::: Material supplied

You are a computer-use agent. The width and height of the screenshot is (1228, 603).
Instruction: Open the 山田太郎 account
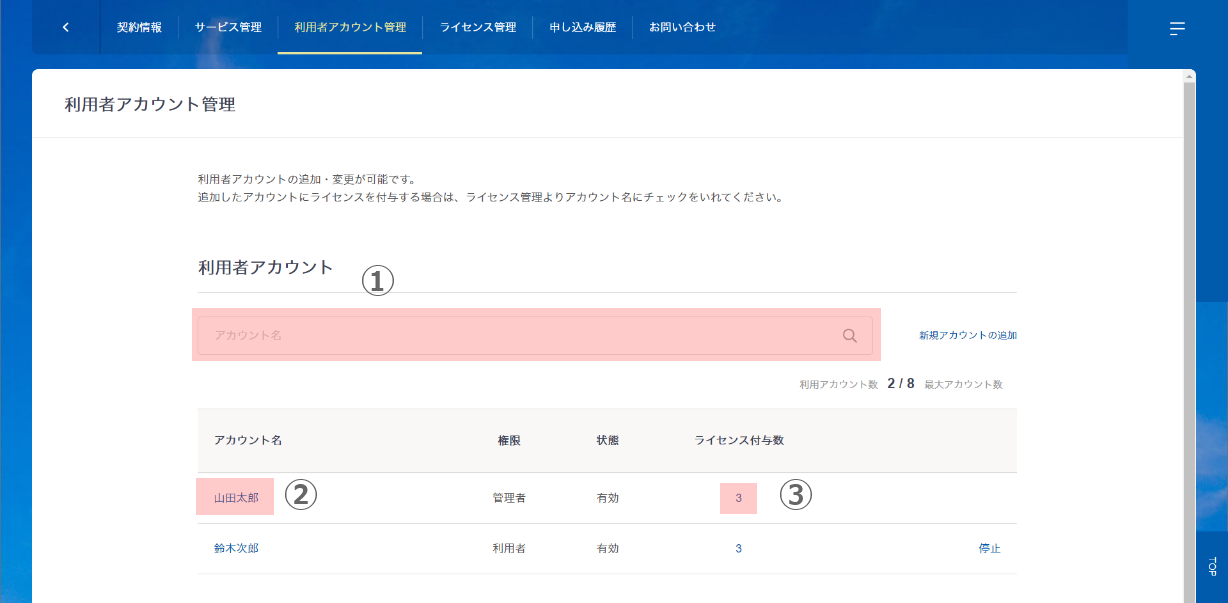(x=236, y=498)
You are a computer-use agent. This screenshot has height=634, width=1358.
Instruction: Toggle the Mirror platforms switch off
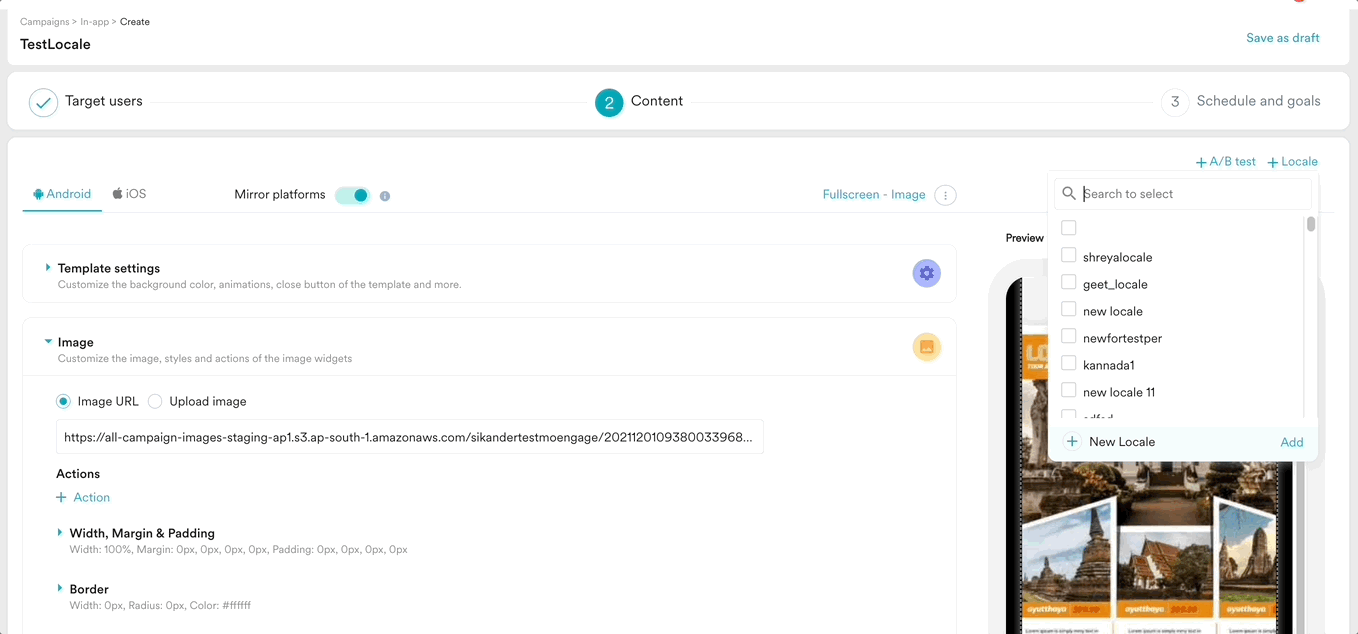click(352, 195)
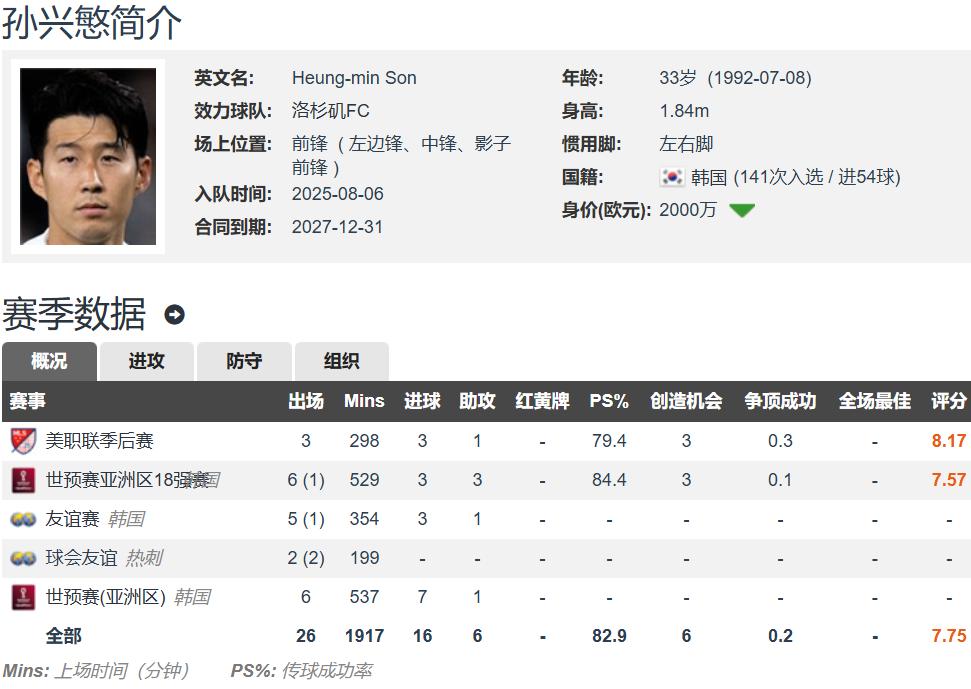The width and height of the screenshot is (971, 689).
Task: Open the 球会友谊 competition row link
Action: click(x=81, y=558)
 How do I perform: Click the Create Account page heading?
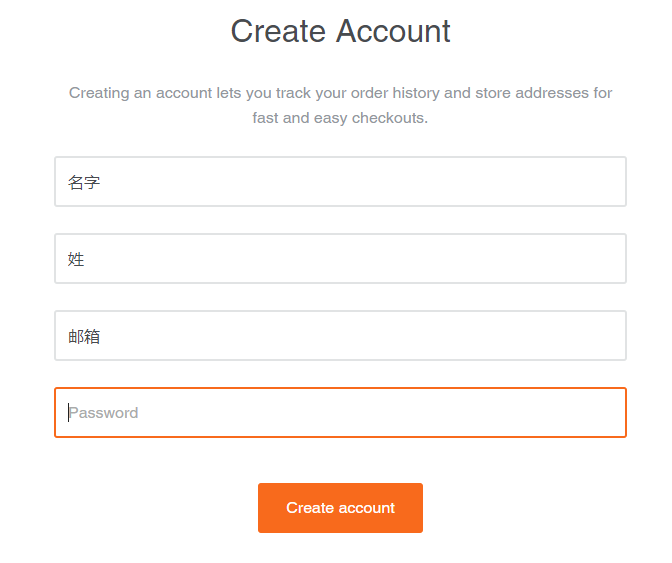[x=340, y=31]
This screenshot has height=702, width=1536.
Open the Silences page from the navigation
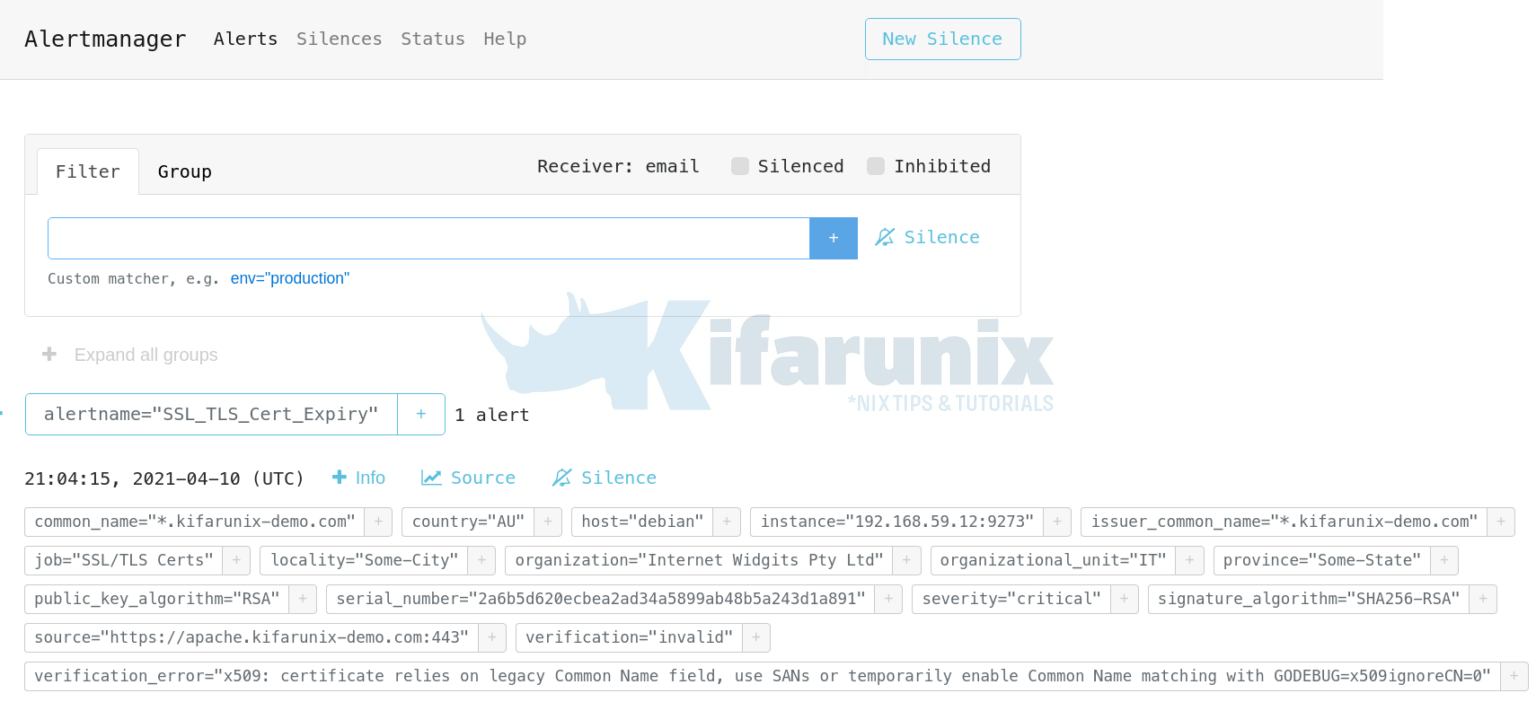339,38
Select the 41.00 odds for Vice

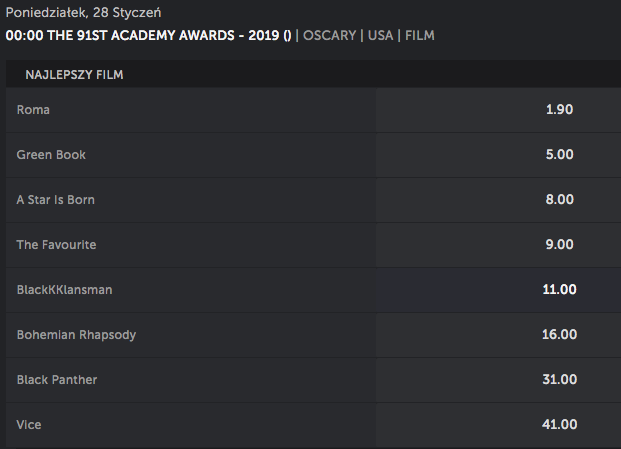tap(499, 425)
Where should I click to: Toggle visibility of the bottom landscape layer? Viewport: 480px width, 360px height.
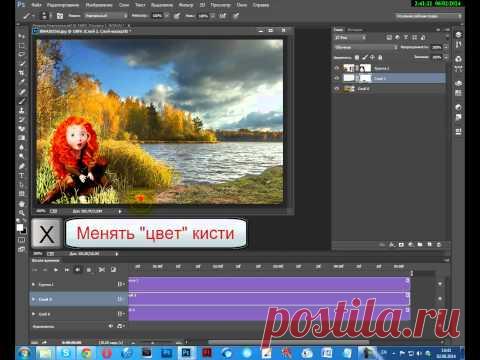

::::::

» **Exercise directions**:
All lines from the one containing "Open the Silences page from the navigation" through the end of the entries above must be given again exactly, with every picture omitted.

» **Exercise result**:
Open the Silences page from the navigation
339,38
Select the 41.00 odds for Vice

tap(499, 425)
Where should I click to: Toggle visibility of the bottom landscape layer? Viewport: 480px width, 360px height.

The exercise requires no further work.